○…サッカーのワールドカップ(W杯)日本初戦の逆転負けに、12日前に行われたドイツとの親善試合を思った。開催国でもある強豪相手に2点を先制し、追い付かれての引き分け。日本国内はもとより、現地メディアも「日本の善戦」を伝えた。しかし、開幕直前の実戦は具体的な戦術の徹底もさることながら、「勝ち点」を意識した戦い方にも大きな意味があった。勝てば「3点」、引き分け「1点」、もちろん負ければ「ゼロ」。日本の1次リーグF組はブラジルの実力が抜きん出ているだけに、事実上、日本を含む残り3カ国による決勝トーナメント1枠争いと考えられ、勝ち点争いはし烈といわれた。開幕直前のドイツ戦で学んだ「勝ち点2を失う経験」を生かせなかったことが残念でならない。
○…決定力不足は言い古された観がある。なかなかシュートが枠に飛ばないという事実。GKのファインセーブや、ポストやバーに嫌われてこそ「惜しいシュート」なのだ。今回の日本の先制点のように「運」「不運」もあるが、あくまでも得点確率の分母は「ゴール枠内」である。厳しいせめぎ合いの中、「世界」は枠をとらえる。では、W杯代表国として、「世界基準」における技術不足のそしりは免れないのか。組織とスピードを武器にする日本だけに、決定機に至るまでの連係は世界基準に達している。県勢ゆえにあえて厳しく言えば、だからこそフリーの状態で放った前半先制機の高原直泰選手、後半加点機の福西崇史選手のシュートは、せめて枠をとらえてほしかったのだ。
○…「体格に勝る海外選手を相手に、気後れせず前に出る。その勇気を持つことで、相手のファウルを誘うこともある」。大会前にGKの川口能活選手は語っていた。その言葉通り、何度となく空中戦で体を寄せ、至近距離のシュートにも「守護神」ぶりを発揮した。同点弾を許した場面の飛び出しは、警戒すべき長身ケネディ選手への瞬時の反応である。味方選手と重なったのは結果論であって、選択に間違いはなかった。ロスタイムを含めた2分間で許した勝ち越し点とダメ押し点。攻撃と守備の両輪は、両刃の剣でもある。決定機に1点が奪えず、無意識のうちに守備のリズムが狂う。日本W杯史上最多の3失点。自責の念は大きいだろうが、いとも簡単に1対1の局面にさらされては、さすがの守護神でも極めて難しい。

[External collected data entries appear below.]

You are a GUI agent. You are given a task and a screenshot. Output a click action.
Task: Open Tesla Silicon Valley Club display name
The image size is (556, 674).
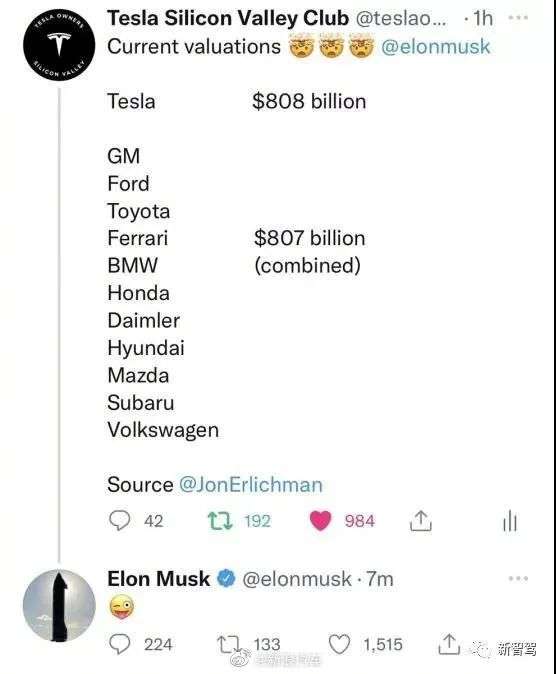point(228,18)
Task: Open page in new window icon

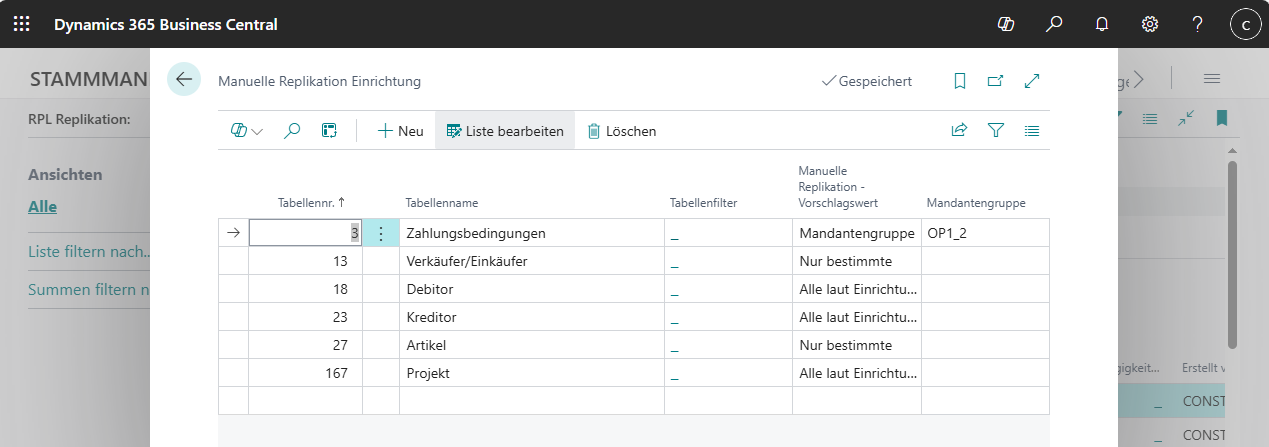Action: 995,81
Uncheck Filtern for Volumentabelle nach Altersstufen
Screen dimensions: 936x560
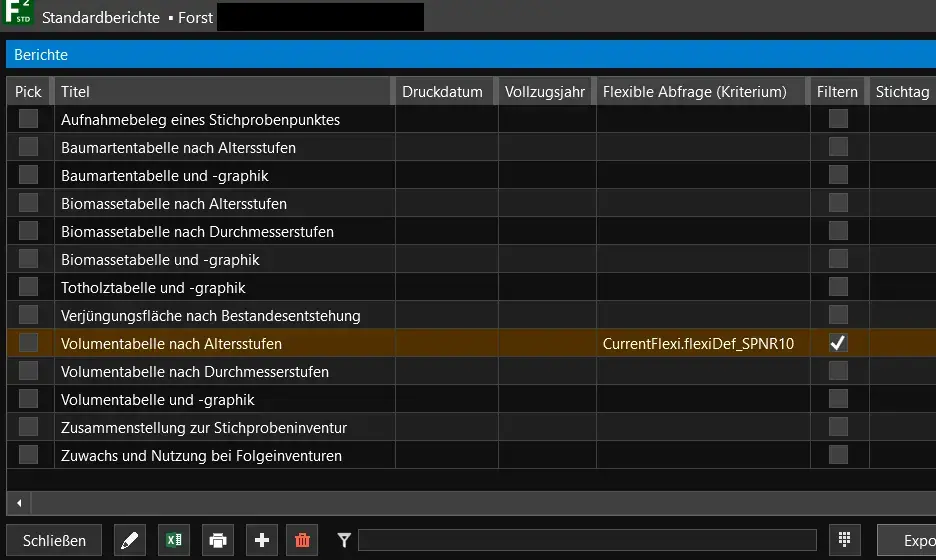[838, 343]
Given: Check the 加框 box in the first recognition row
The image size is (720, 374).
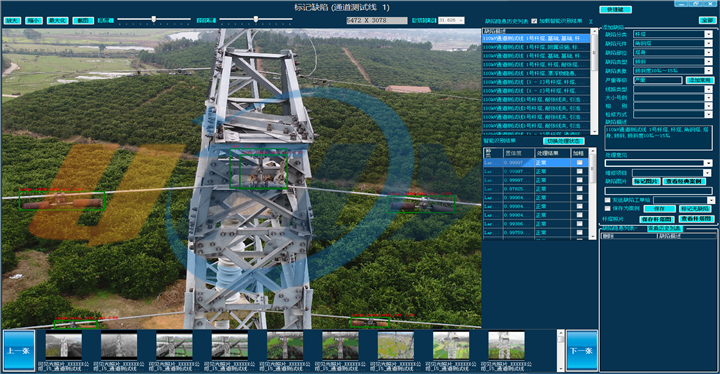Looking at the screenshot, I should pyautogui.click(x=579, y=163).
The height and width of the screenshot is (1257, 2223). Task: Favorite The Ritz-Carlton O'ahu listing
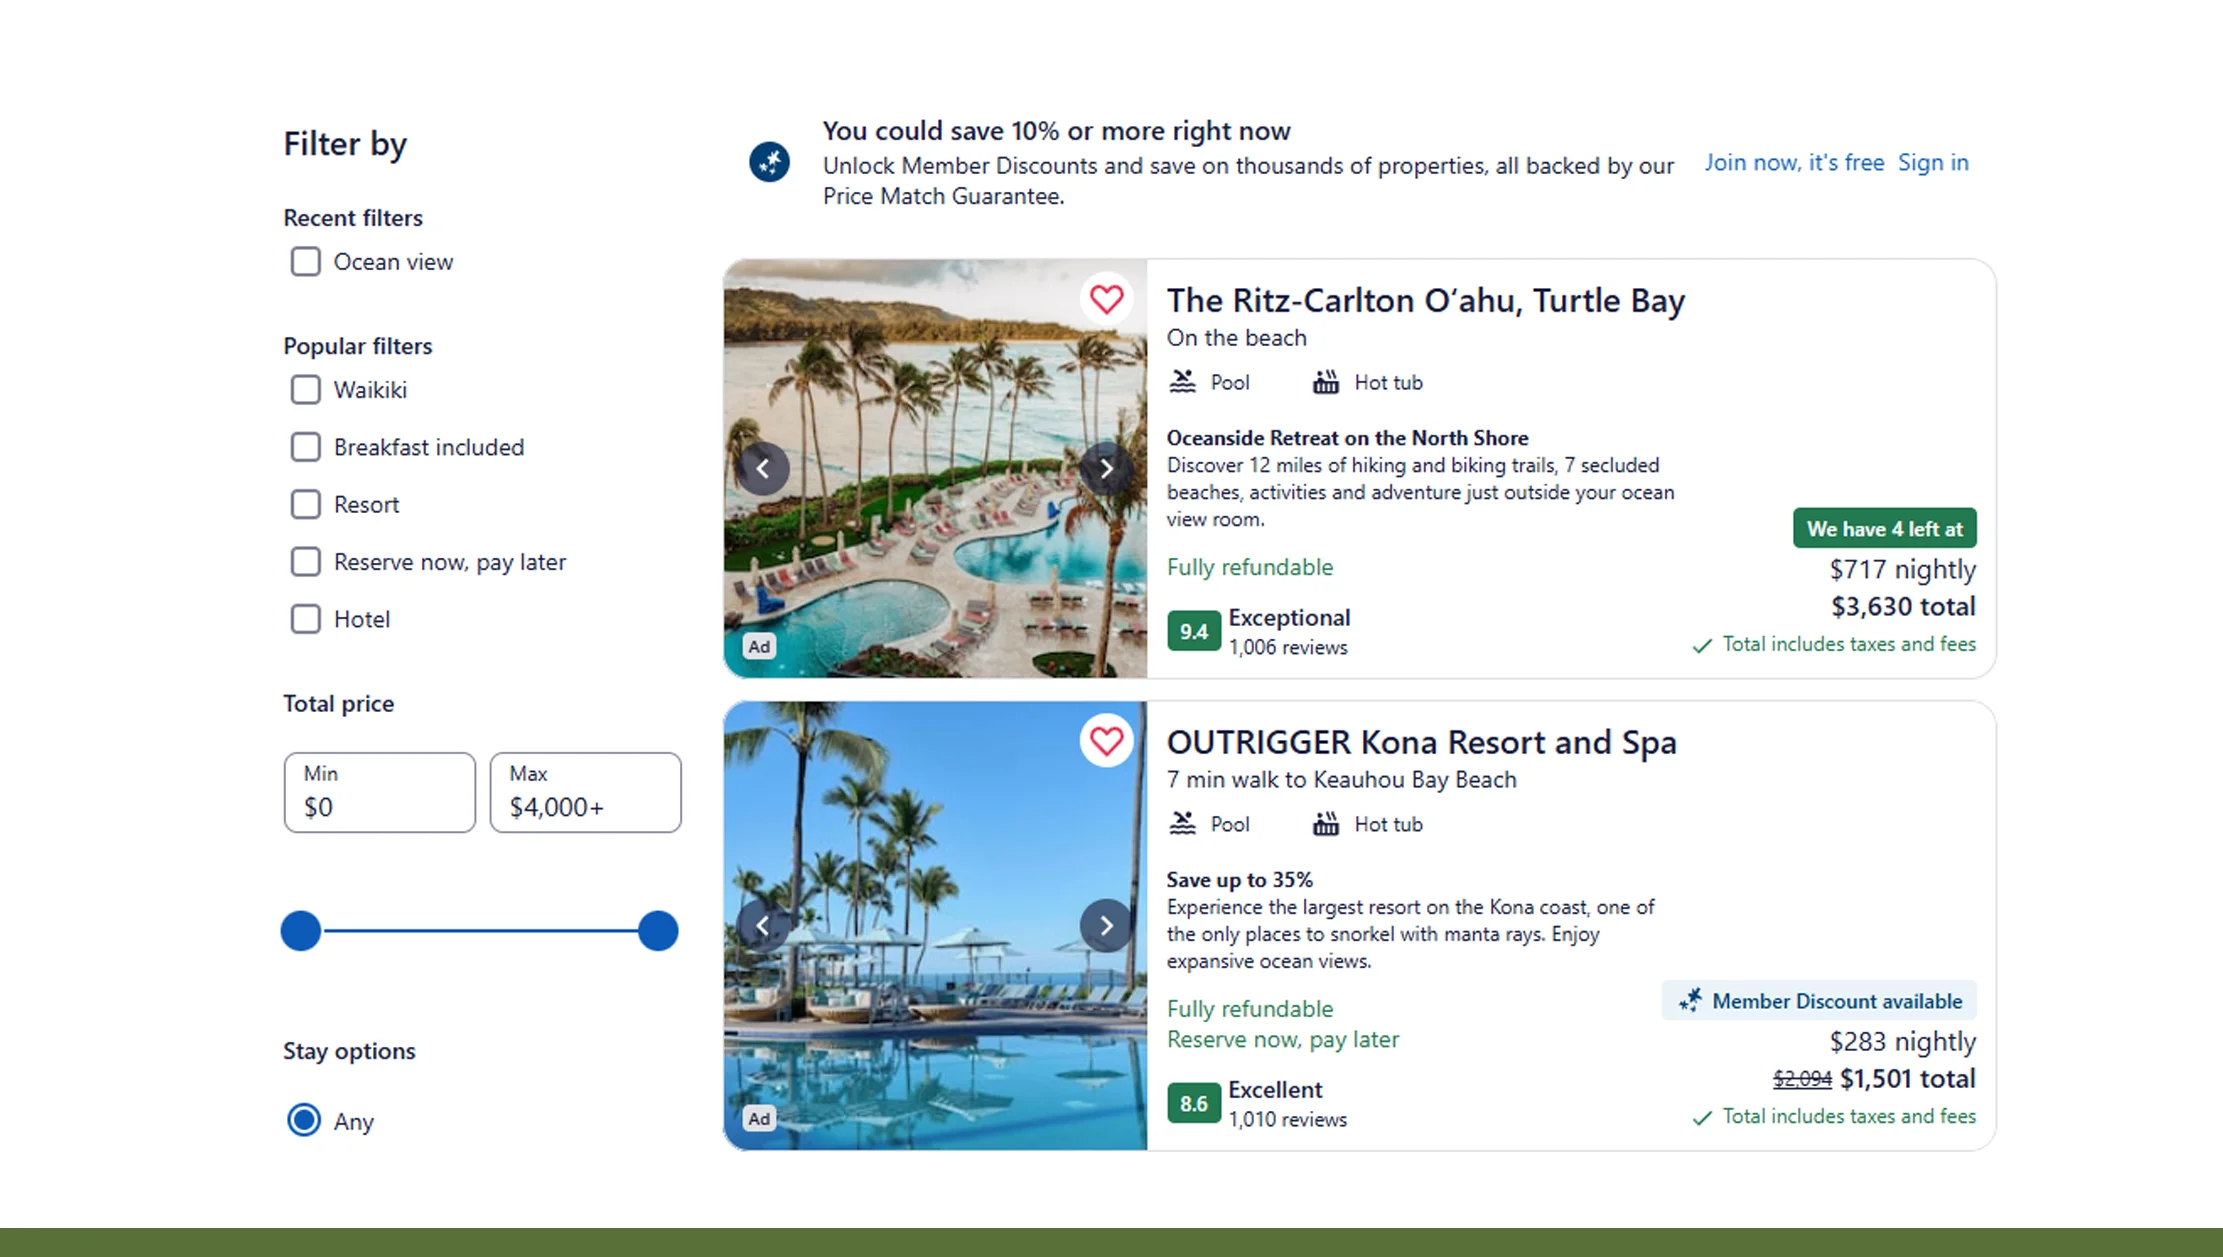click(x=1106, y=297)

○…中継画面を埋めたスタンドの青。大挙、海を渡ったサポーターの数は「世界基準」だった。開催地はアウエーでも、試合はホーム。試合後、高原選手は真っ先にスタンドに拍手を送った。前回大会は直前の病気で代表を逃した。後押しへの感謝とともに、自らへの鼓舞にも思えた。3大会連続出場ながら前回はピッチに立てなかった川口選手は、残り10分間で自身のW杯初勝利が手のひらからこぼれ落ちた。そして、何より、後半11分、坪井慶介選手の負傷で茂庭照幸選手が投入された時、直前で代表を故障離脱した田中誠選手が、どこで、どんな気持ちで見つめているのかと思い、胸が熱くなった。スタンドの思い、深夜の列島で祈った国民の思い、選手それぞれの思いがある。
○…クロアチアとの第2戦は、日本時間の18日午後10時開始。日本が初出場した98年フランス大会に続き、クロアチアとは1次リーグ2戦目で対戦する。今回同様に初戦黒星で迎えた98年は、連敗で1次リーグ敗退を決定付けられた因縁もある。8年間の日本サッカーの軌跡を背負った再戦であり、試合にかける選手の思いが「世界基準」であることを見せるべき90分間となる。決勝トーナメント進出うんぬんではない。星勘定での「勝ち点3」奪取でもない。ドイツW杯で日本が何を残すのか、何を残すことができるかの戦いである。
(6/13 掛井 一也)
「だんまく」とはスポーツ大会で目にする応援用「横断幕」の通称。時に温かい声援、時に檄文(げきぶん)の横断幕にならい、静岡県内スポーツ界の出来事を中心に、折に触れた話題を取り上げます。